- [Jobs]:
• A. Answer these questions using the article on Scottish independence:
(i) Who spoke the words related to Scotland on behalf of Bowie?
(ii) Where did David Cameron give the speech the article mentions?
(iii) Which two figures made interventions, and on what subjects?
• B. Copy out the article on Scottish independence word for word, starting at "What would we" and ending at "to be overlooked.".
• C. Translate this sentence from the article on Scottish independence into Spanish: "The SNP have tried to reassure and effectively argue that independence is no big deal."

- [Selected extract]:
# # # # #
The UK is staying together. But on what terms?

by Jonathan Todd

David Bowie has supposedly waded into Scottish politics. How very dare he. He’d only been awarded a Brit. The ensuing furore may have missed this obvious point of context. Bowie may want the UK to stay together, at least in part, so that his award maintains a meaningful title.

What would we call the Brit Awards after Scottish independence? It’s hard to think of something equally snappy that captures the remnants of the UK. “Not even the most devoted unionist would claim” that the clear poll lead enjoyed by the Better Together campaign “is down to any tearful, emotional attachment to Britain and Britishness”, Chris Deerin has observed. Yet Bowie’s intervention underlines the self-evident point that breaking up the UK would be a needless destruction of something whose value, while immense, is sometimes so implicit as to be overlooked.

After Scottish independence, we wouldn’t know what to call the Brit Awards because we wouldn’t know who or what we’d become. To see what is in front of one’s nose, as George Orwell knew, needs a constant struggle. And sometimes it takes a supermodel dressed in the clothes of a 1970s pop star speaking the words of a contemporary cultural icon to remind us. It’s not that Bowie has gone political. It’s certainly not – pace cybernats – that Bowie is inserting himself where he shouldn’t. It’s just that Bowie is retelling us who we are.

The four words related to Scotland spoken by Kate Moss on behalf of Bowie were a concise version of the message of David Cameron’s speech at the Olympic park recently. The British remain a family – albeit, to again recall Orwell, with the wrong members in charge, though, of course, Cameron didn’t present familial relations in quite such terms. Nonetheless, to file for divorce, to metaphorically and almost literally reduce ourselves to arguing over our CD collection, would be a monumental self-harm. An absurd pettiness in a world of incredible opportunity.

Notwithstanding Cameron’s speech to a virtually empty Olympic park and Moss’ words to the millions, the attempt to keep the UK together has largely absorbed the abashed way in which Britishness is now worn and traded instead on undermining Alex Salmond’s central claim. The SNP have tried to reassure and effectively argue that independence is no big deal. The interventions of George Osborne on the currency and José Manuel Barroso on the EU pull the rug out from beneath this strategy. It is now harder for Salmond to reassure.
# # # # #
- [Entries provided]:
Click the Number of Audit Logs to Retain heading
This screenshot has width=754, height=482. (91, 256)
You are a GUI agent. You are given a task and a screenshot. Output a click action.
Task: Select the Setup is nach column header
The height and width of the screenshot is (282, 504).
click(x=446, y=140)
# # # # #
- [Per-task outputs]:
• A.
(i) Kate Moss
(ii) At the Olympic park
(iii) George Osborne, on the currency, and José Manuel Barroso, on the EU

• B.
What would we call the Brit Awards after Scottish independence? It’s hard to think of something equally snappy that captures the remnants of the UK. “Not even the most devoted unionist would claim” that the clear poll lead enjoyed by the Better Together campaign “is down to any tearful, emotional attachment to Britain and Britishness”, Chris Deerin has observed. Yet Bowie’s intervention underlines the self-evident point that breaking up the UK would be a needless destruction of something whose value, while immense, is sometimes so implicit as to be overlooked.

• C. El SNP ha intentado tranquilizar y argumentar, en efecto, que la independencia no es gran cosa.